Рильски пытается убедить самого себя, для меня же это звучит неубедительно – то ли он топчется на месте, то ли скрывает от меня что-то. И снова – в этом-то и состоит моя задача журналиста, ведущего расследование, – мне предстоит засучить рукава и самой добраться до сути. С нежностью взираю я на человека в гораздо большей степени загадочного, чем та роль, которую он себе отводит.

Вечером мы не сразу расходимся по своим комнатам. Небрежно положив свою руку на мою, Нортроп делает вид, что вкушает веселые звуки клавесина, вырывающиеся из-под пальцев Скота Росса. Зазвонил телефон. Но не тот, что связывает Рильски с его подчиненными, а старый семейный аппарат, который был им сохранен и находится в комнате гостей. Он удивленно вскинул брови: кто мог знать этот номер? Мой начальник связывается со мной из Парижа только по мобильному или по электронной почте. Телефон не умолкает, и Нортроп решает взять трубку, а когда возвращается, то выглядит весьма озабоченным. Он как будто сгорает от желания поведать мне нечто сокровенное и борется с этим. Я делаю вид, что ничего не замечаю, и опускаю веки, как бы заслушавшись музыкой.
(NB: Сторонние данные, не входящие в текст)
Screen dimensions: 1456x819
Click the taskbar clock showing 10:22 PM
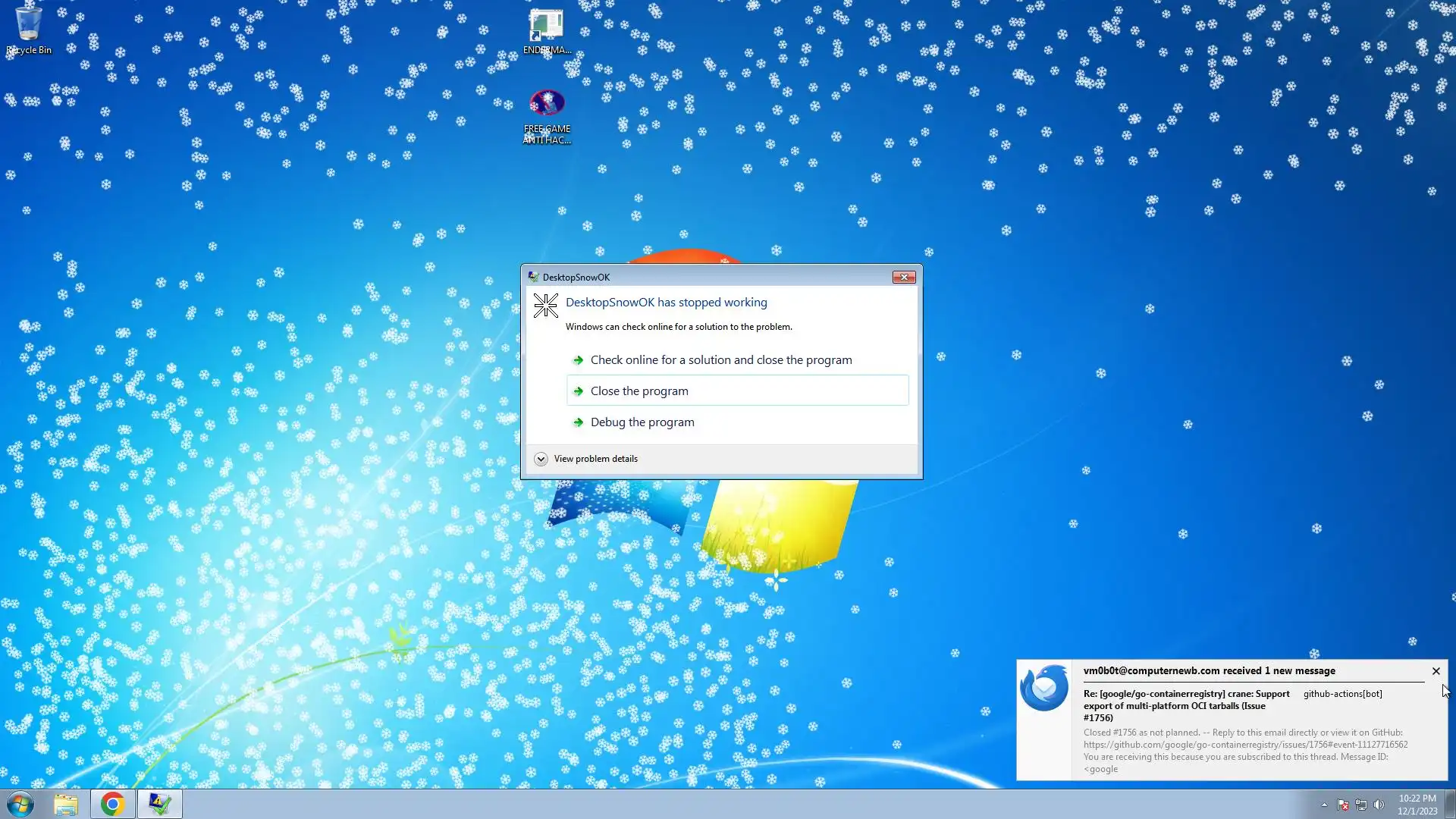1417,805
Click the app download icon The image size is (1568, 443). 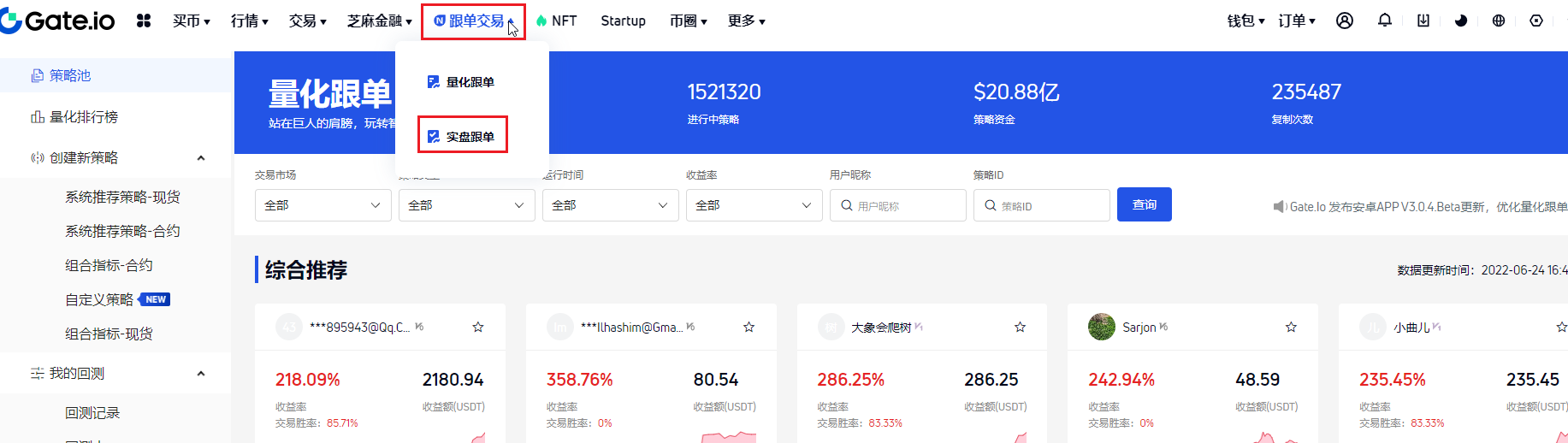[x=1423, y=21]
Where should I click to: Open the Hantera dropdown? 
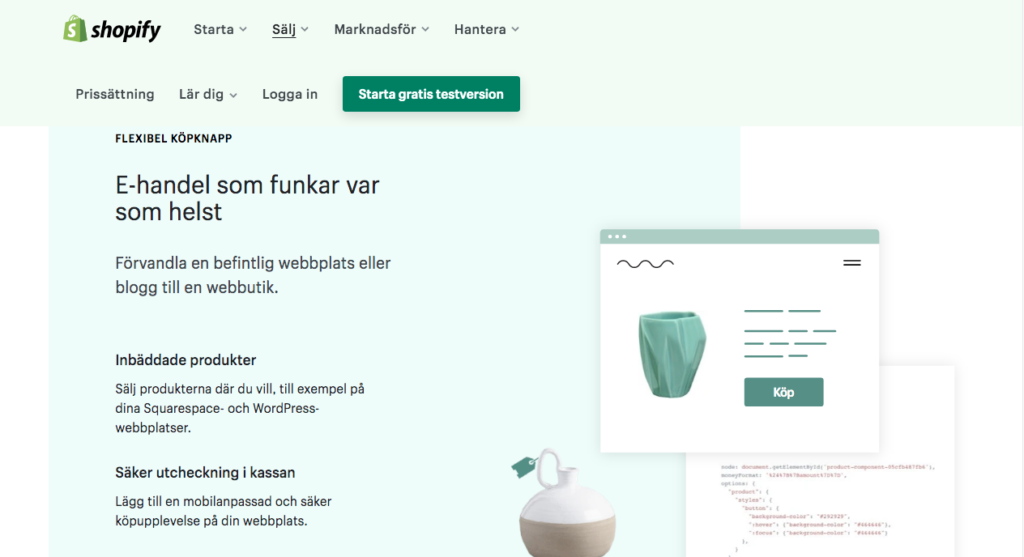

– Звонила Эрмина. – Нортроп уселся напротив меня. – Эрмина Крест-Джонс, жена Себастьяна. Он уже неделю не подает признаков жизни. Она думает, его больше нет, он умер. – Комиссар побледнел сильнее, чем накануне, после перестрелки, в которой я уцелела.

Я не знакома с этой женщиной, а фамилия Крест-Джонс будит во мне лишь смутное воспоминание: вроде бы дальний родственник комиссара? Становится вдруг как-то не по себе: неужто я перебрала джин-тоника? Нет, просто меня тянет обнять Рильски. Словно почувствовав это, он привлекает меня к себе и, забыв о Скоте Россе, удостаивает длиннющей саги о своей семье. А ведь известно: у людей чувствительного склада подобные излияния служат прелюдией к эротическому настрою. Я не слепа, с самого моего приезда Нортроп дожидается подходящего случая. Да и я не прочь – моложавый, с седеющей шевелюрой, непосредственный и неизменно умный, он мне очень нравится. Странно, однако, другое: мое насмешливое отношение к нему как гуманисту, сбившемуся с пути и случайно забредшему в полицию – жалкая уловка, чтобы защитить себя от его отеческого шарма, – тает на глазах, словно кусочек льда, попавший с джином ко мне в рот. Я перестаю сопротивляться, жадно отдаюсь поцелуям и в конце концов увлекаю его на широкую кровать, стыдясь и жадно ища этого соития. Так должно быть в инцесте…

А затем вполуха выслушиваю его рассказ о потерянном отце.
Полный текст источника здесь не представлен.